How to Plan for Unplanned Absences
People get sick, scope changes, and stuff happens. That's why velocity should always be measured as an average or a range, and primarily used as an upper bound on work selected for a Sprint rather than a target.
If you have sufficient slack in your Sprint Planning, a couple of sick days will not put your Sprint at risk. However, if you've stuffed your Sprint to the gills with work, you may or may not have a problem depending on whether the team has sufficient remaining capacity to meet the Sprint Goal.
Focus on the Sprint Goal
Always remember that the goal of a Sprint isn't to complete lots of backlog items. The goal of a Sprint is to deliver the Sprint Goal.
The question is whether the team can still meet the Sprint Goal. The only way to find out is to ask them, and then track progress toward the Sprint Goal in your burn-down chart, Kanban board, Sprint Backlog, or other artifacts.
With sufficient slack and a cross-functional team, a well-planned Sprint will still be able to reach the Sprint Goal. However, if the team is not confident about reaching the goal with an absent team mate, then the Product Owner should be consulted. The Product Owner has the ability to renegotiate scope for the Sprint, or to cancel the Sprint and return to Sprint Planning, whenever the current Sprint Goal is at risk.
How This is Reflected in a Burn-Down Chart
Your burn-down shouldn't change, because the Sprint Goal doesn't change just because the team's capacity does. What will change is your burn-down's trend line, which is as it should be. This is transparency in action!
Only change your burn-down chart to reflect Sprint Backlog Items added or removed from the Sprint Backlog. If the team determines that Sprint Backlog Items can be removed from the Sprint without endangering the Sprint Goal, then the work remaining in the Sprint will change accordingly.

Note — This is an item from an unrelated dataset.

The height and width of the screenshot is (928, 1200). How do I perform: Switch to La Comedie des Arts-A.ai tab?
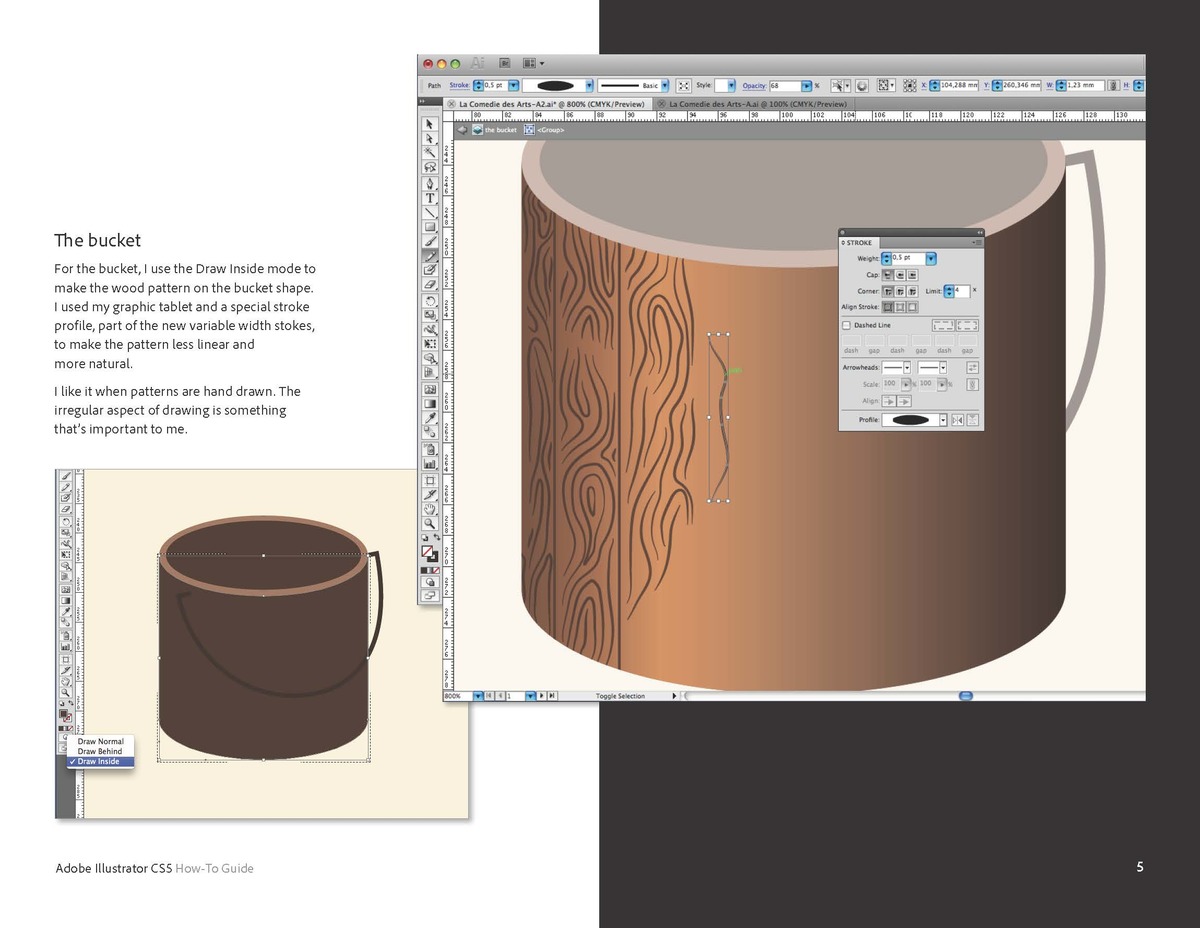[756, 103]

In practice, you don't revise the entire burn-down chart. The removed work shows as a sudden drop in the x-axis at the time the work is removed from the backlog, but you wouldn't retcon the chart. Changes in the x-axis are normal in Sprints, as work may be added or removed from the Sprint Backlog throughout the iteration as tasks are uncovered through just-in-time planning, or as efficiencies are discovered or implemented.